### SOURCE
I filmed across several days as the flowers opened. The intensity of the light varied day to day, which is what we see recorded on the film.

There is something very particular regarding light in Amaryllis that has to do with the position of the 16mm camera. In a general way, how did you decide at what position, from what angle to film each shot?

When I was filming, I tried always to keep to my plan to have a field of colour so the landscape of the interior of the flower would become abstracted. The short depth of field when filming very close helped with this. Sometimes the lens was so close that it blocked the light. The majority of the shots are looking directly into the interior of the flower and head on, as the flowers open at right angles to the stem.

I mention light here because strangely it is very soft at all times if the intensity of the colours is taken into account. Perhaps in the shots of the red flower the light may seem more intense, but with the white flower there are some moments when sunlight is seen directly on the petals and it is still very diffuse. How did you get it?

The softness is due to the lack of depth of field and also the quality of one of the lenses I used. I have a favourite lens, which is a Nikon 55mm lens with a macro facility, adapted for a Bolex. I bought it second-hand in the mid 1980s. It was an affordable way of having a lens for the Bolex that could film very close up. I love the way things look through this lens. It brings a sense of softness and depth whilst still being in focus. Its range isn’t so different from using a Bolex Switar 26mm lens with a macro facility, but this lens feels harder somehow. The Nikon lens brings a warmth and tactility to the image, and I like the quality of it. I like how things look through the lens when I’m filming.

At certain moments in Amaryllis - a study there are cuts from one shot to another in which the framing is quite similar, perhaps not identical, so that the elements are more or less in the same arrangement. However, the only thing that changes in the shot is the colour. That is to say: sometimes it seems that there is a more or less gradual, but perfectly visible variation in the exposure, but other times it seems that when the cut arrives, we are seeing something like a slight negative of the previous image. However, it could be a small and discreet “time lapse” (or maybe not exactly a time lapse, I’m not sure what’s happening there!). Suddenly it seems as if the flower has opened or closed.

### GOAL OF THE EXERCISE
Update the part of the Amaryllis interview that begins at "There is something" and stops after "film each shot?", writing "35mm" wherever "16mm" appears. The lines that follow play no part in the Amaryllis interview.

### DATASET SECTION

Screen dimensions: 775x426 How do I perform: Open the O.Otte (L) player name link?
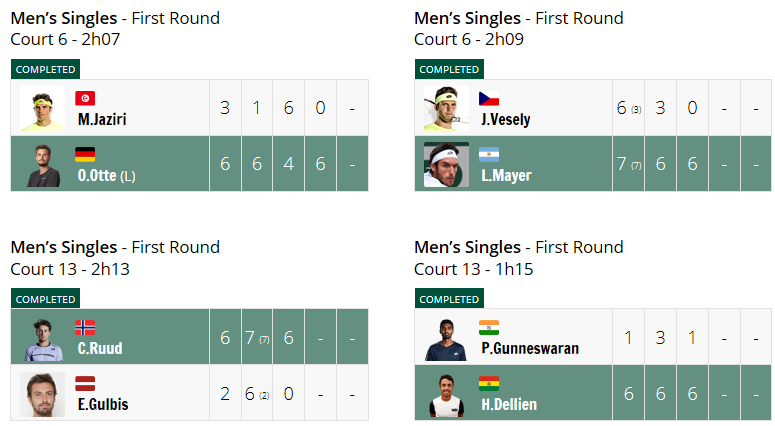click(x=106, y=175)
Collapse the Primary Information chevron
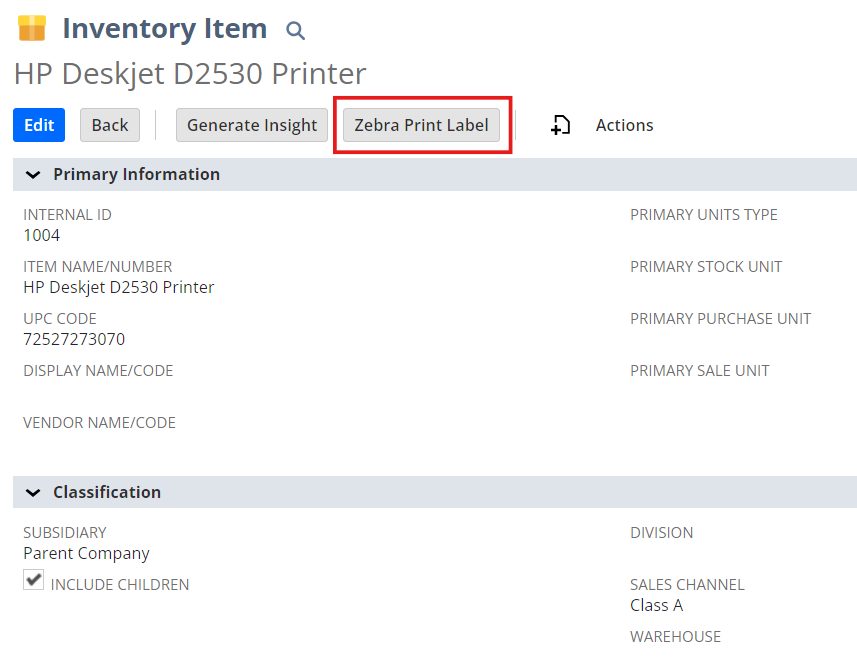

### WRITTEN SOLUTION
There is something very particular regarding light in Amaryllis that has to do with the position of the 35mm camera. In a general way, how did you decide at what position, from what angle to film each shot?